* [Tantangan A] Tuliskan kembali bagian entri yang dimulai dari baris pertama entri hingga baris yang memuat "click(x=36, y=61)", dengan mengganti "screenshot" menjadi "image" tanpa mengubah hal lain. Gambar tidak perlu disertakan.

Lihat ke Halaman Asli

Penyerangan OPM Tidak Terkait Keabsahan PEPERA (bagian 1)

Diperbarui: 25 Juni 2015   03:32

Kompasiana adalah platform blog. Konten ini menjadi tanggung jawab bloger dan tidak mewakili pandangan redaksi Kompas.

Politik. Sumber ilustrasi: FREEPIK/Freepik

Sejak Papua berintegrasike dalam wilayah kedaulatan NKRI tanggal 1 Mei 1963, aksi-aksi penyerangan yang dilakukan kelompok yang menamakan dirinya Organisasi Papua Merdeka (OPM) nyaris tak pernah berhenti.

Tokoh politik nasional asal Papua, Paskalis Kossay (Anggota DPR RI dari Fraksi Partai Golkar) telah mencatat secara baik peristiwa-peristiwa penyerangan yang dilakukan OPM sejak wilayah itu berintegrasi ke dalam NKRI. Berikut ini cuplikan tulisannya dalam buku berjudul “Konflik Papua, Akar Masalah dan Solusi” penerbit Tollelegi, Jakarta, terbitan November 2011, hal. 56-64.

Pada bagian pertama ini, saya akan membeberkan riwayat pemberontakan/perlawanan/penyerangan OPM sejak 1964 (pasca integrasi) hingga tahun 1988 sebagaimana catatan Paskalis Kossay tersebut dengan merujuk pada klarifikasi John RG. Djopari (1993:109-115), yang terdiri dari 17 peristiwa besar perlawanan bersenjata, 2 peristiwa penyenderaan, 4 peristiwa demonstrasi massa, 4 peristiwa pengibaran bendra dan juga berbagai aksi penyebaran pamflet atau selebaran yang berisi ajakan maupun provokasi. (detailnya bisa dibaca setelah kesimpulan di bawah ini).

* [Informasi yang Diberikan]

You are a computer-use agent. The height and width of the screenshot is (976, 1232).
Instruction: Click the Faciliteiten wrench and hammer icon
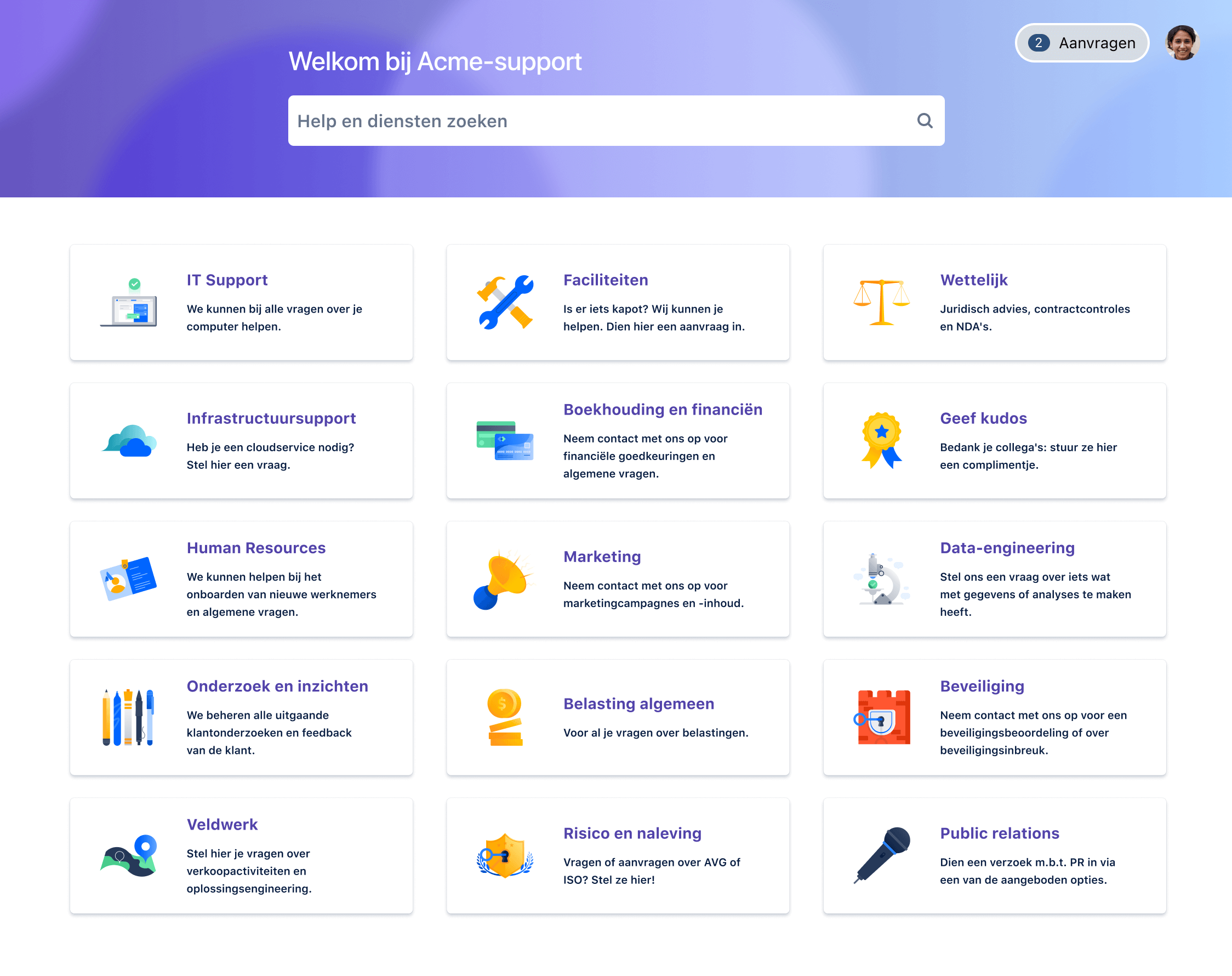coord(505,303)
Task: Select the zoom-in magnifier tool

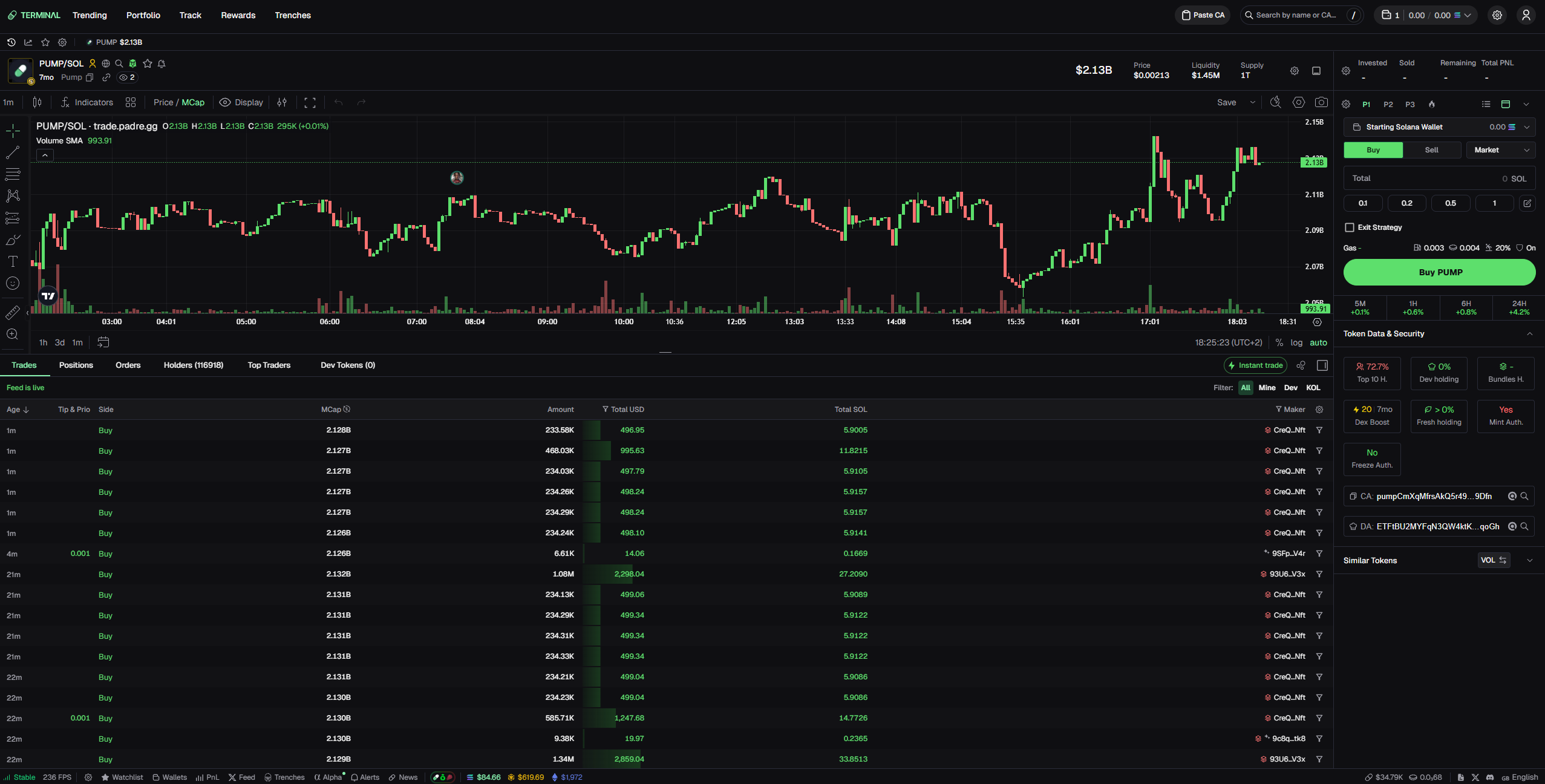Action: (x=12, y=334)
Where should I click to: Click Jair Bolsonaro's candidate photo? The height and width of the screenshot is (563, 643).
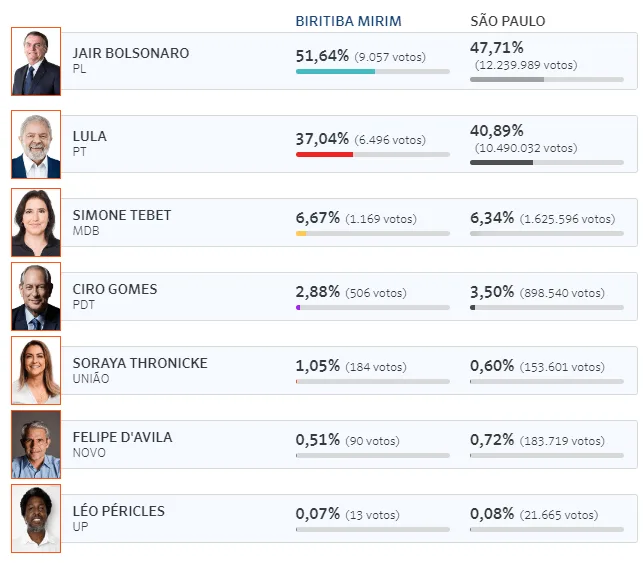click(x=36, y=61)
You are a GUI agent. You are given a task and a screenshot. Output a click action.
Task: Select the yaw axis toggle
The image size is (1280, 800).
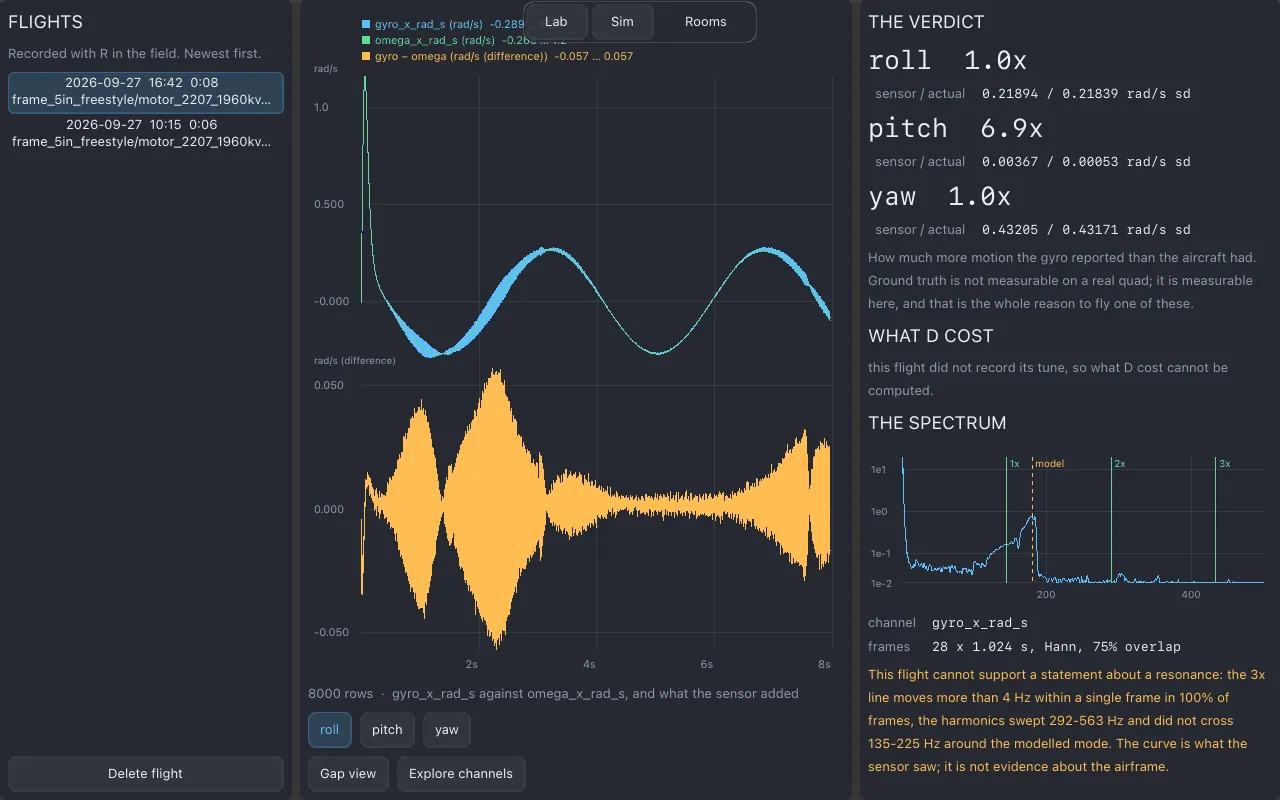tap(447, 730)
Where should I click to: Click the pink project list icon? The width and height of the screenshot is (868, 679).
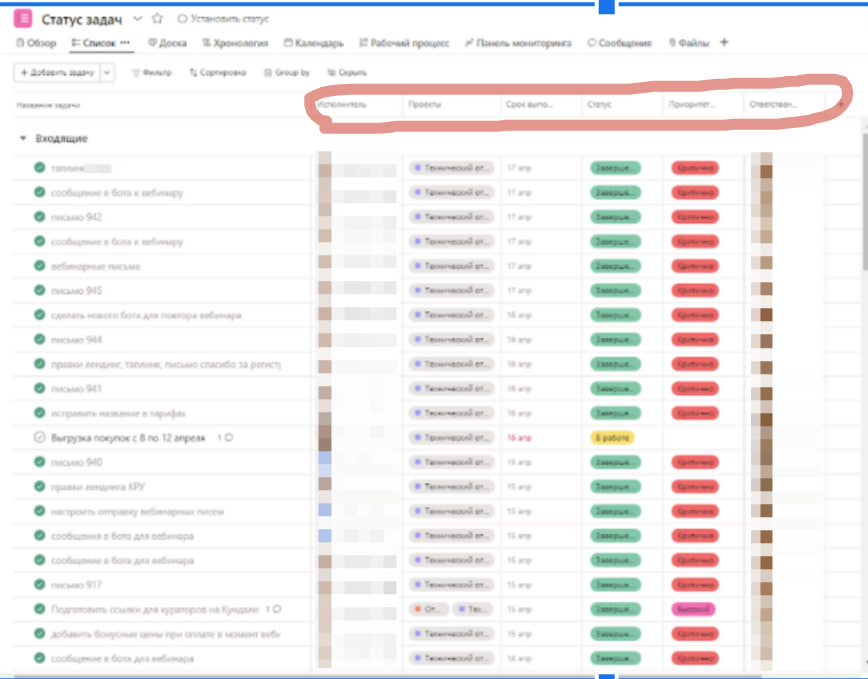(24, 19)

* [Tantangan B]
Jawab pertanyaan berikut berdasarkan artikel tentang penyerangan OPM:
(i) Pada tanggal berapa Papua berintegrasi ke dalam wilayah kedaulatan NKRI?
(ii) Apa judul buku karya Paskalis Kossay yang dikutip?
(iii) Berapa peristiwa besar perlawanan bersenjata yang tercatat dari 1964 hingga 1988?

* [Jawaban Tertulis A]
You are a computer-use agent. The height and width of the image is (976, 1232).
Instruction: Click the Faciliteiten wrench and hammer icon
coord(505,303)
Task: Select the zoom-in magnifier tool

Action: (x=12, y=334)
Where should I click to: Click Jair Bolsonaro's candidate photo? The height and width of the image is (563, 643).
click(x=36, y=61)

* [Jawaban Tertulis B]
(i) 1 Mei 1963
(ii) “Konflik Papua, Akar Masalah dan Solusi”
(iii) 17 peristiwa